From Glencairn to Grassy Park, from Scarborough to Strandfontein, the toads are heading from gardens and fynbos to vleis and rivers on the Cape Flats, the males calling for mates as they go.

Some say the mating call of the male leopard toad sounds like a fat chap snoring off a heavy night’s drinking. Others say in chorus they sound rather like a tractor.

While mating, of course, comes naturally to these creatures, they are at a loss to cope with the hazards of modern urban life along the way to the vleis. Their ancestors hopped unimpeded across the few kilometres that separated their stamping grounds from their breeding water bodies, but today toads have to cross roads and highways, and many are splattered to death by vehicles. As the Two Oceans Aquarium has said: in the fight between the toad and the car, the loser is always the toad.

Others are killed by pets, they drown in swimming pools, or they just cannot get through suburbia, over high walls and razor wire.

Those that do make it to the water have other threats to face. Some may be killed by alien fish like barbel, others are killed by pollutants in the water and some may find the vlei or river covered over by alien floating plants.
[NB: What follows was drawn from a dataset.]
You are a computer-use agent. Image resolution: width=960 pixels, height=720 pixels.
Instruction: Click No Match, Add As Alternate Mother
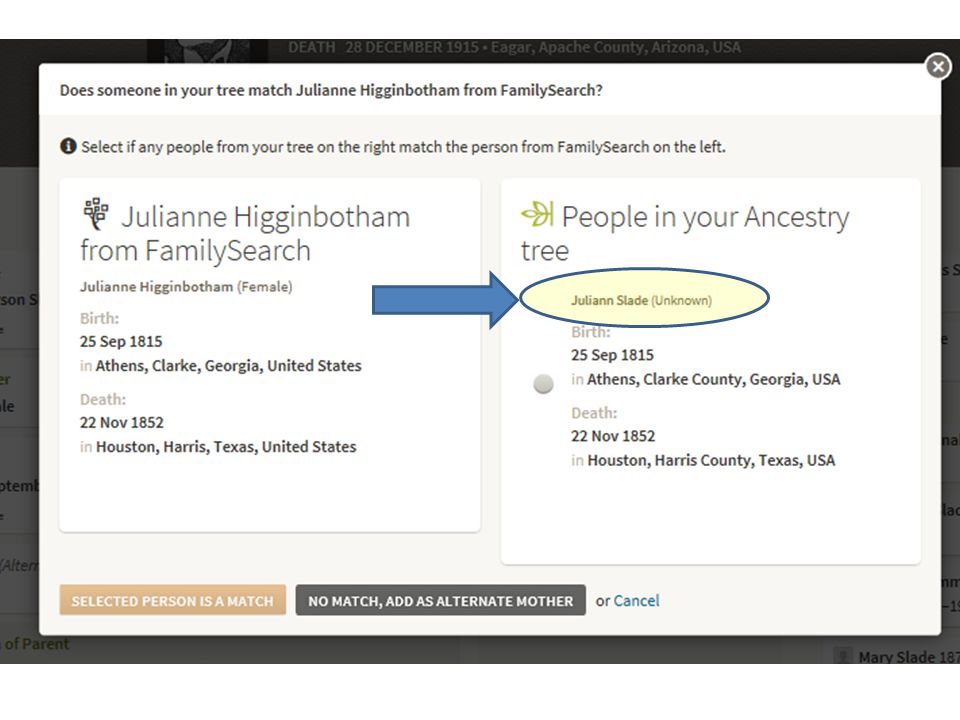441,601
It is no surprise that with these odds, their numbers have declined, and the International Union for Conservation of Nature (IUCN) has classified the western leopard toad as endangered.

But Capetonians can help reduce the risks, and many volunteers already are. One organisation has formed, called Toadnuts (Noordhooek Unpaid Toad Savers).

The Two Oceans Aquarium suggests that anyone who wants to help even the odds between the modern world and the ancient toad should volunteer their help – even if they do not live near a toad area – as volunteers are needed to help move the creatures out of danger during the mating march.

The other big help is for drivers to slow down when driving through toad areas this month, particularly when driving around one’s neighbourhood at night, and to keep one’s eyes skinned for the hoppers. They are large and easy to spot on the road.

If you see a toad, register your sighting online and, even better, upload a photograph with GPS details. Alert neighbours about the toad so they can keep a lookout.

For those living in a leopard toad area, there are simple ways of building a small “stepping stone” with a net on the edge of swimming pools so that toads that get in can get out and don’t drown.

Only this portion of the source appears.